Well, I’ve read all of the Hugo nominees that I’m going to. I managed the first chapter of Saturn’s Children by Charles Stross, and kept putting off returning to it. The perky tone of Zoe’s Tale by John Scalzi is exactly the kind of YA that punts me right out. Then I ran out of time.

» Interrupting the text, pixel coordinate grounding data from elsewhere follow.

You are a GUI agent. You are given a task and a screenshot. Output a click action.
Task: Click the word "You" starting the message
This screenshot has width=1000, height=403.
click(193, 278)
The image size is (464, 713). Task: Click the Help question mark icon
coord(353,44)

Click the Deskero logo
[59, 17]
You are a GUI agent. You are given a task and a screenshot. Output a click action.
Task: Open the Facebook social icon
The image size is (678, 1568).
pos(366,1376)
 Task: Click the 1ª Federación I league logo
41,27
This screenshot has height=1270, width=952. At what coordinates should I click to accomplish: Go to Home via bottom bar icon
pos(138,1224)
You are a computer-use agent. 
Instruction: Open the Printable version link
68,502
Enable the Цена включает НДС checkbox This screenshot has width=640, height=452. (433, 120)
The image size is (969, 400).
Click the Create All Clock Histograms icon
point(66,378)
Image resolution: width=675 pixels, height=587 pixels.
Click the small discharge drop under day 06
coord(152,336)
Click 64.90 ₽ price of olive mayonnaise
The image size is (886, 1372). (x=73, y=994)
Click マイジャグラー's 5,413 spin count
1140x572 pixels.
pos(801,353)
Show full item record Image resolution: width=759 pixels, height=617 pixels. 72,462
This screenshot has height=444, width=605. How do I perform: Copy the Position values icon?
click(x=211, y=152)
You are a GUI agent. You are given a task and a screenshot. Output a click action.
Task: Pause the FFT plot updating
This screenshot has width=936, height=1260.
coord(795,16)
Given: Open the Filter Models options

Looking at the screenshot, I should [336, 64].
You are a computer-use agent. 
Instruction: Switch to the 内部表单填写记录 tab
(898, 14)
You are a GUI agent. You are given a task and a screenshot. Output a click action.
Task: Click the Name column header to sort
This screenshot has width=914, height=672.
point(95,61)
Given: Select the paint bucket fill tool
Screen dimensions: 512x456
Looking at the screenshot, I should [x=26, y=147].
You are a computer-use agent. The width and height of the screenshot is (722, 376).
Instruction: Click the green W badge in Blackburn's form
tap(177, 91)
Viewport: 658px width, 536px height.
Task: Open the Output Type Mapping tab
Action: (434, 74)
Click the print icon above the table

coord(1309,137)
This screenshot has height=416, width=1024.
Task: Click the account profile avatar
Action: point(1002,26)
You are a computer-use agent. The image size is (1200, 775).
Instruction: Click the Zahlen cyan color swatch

Plus I remembered I’m reading them for the sake of finding stories I like, so I’m can’t say anything else about them.
Here the whole list, ordered roughly by how much I enjoyed them.
Best Novel
- Anathem, by Neal Stephenson
- The Graveyard Book, by Neil Gaiman
- Little Brother, by Cory Doctorow
- Saturn’s Children, by Charles Stross
- Zoe’s Tale, by John Scalzi
What I suspect will win: Zoe’s Tale.
Best Novella
- “True Names,” by Benjamin Rosenbaum & Cory Doctorow
- “Truth,” by Robert Reed
- “The Tear,” by Ian McDonald
- “The Political Prisoner,” by Charles Coleman Finlay
- “The Erdmann Nexus,” by Nancy Kress
What I suspect will win: “True Names.”
Best Novelette
- “The Gambler,” by Paolo Bacigalupi
- “Pride and Prometheus,” by John Kessel
- “The Ray-Gun: A Love Story,” by James Alan Gardner
- “Shoggoths in Bloom,” by Elizabeth Bear
- “Alastair Baffle’s Emporium of Wonders,” by Mike Resnick
What I suspect will win: “The Ray-Gun: A Love Story”
Best Short Story
- “Evil Robot Monkey,” by Mary Robinette Kowal
- “Exhalation,” by Ted Chiang
- “From Babel’s Fallen Glory We Fled,” by Michael Swanwick
- “26 Monkeys, Also the Abyss,” by Kij Johnson
- “Article of Faith,” by Mike Resnick
What I suspect will win: “Exhalation”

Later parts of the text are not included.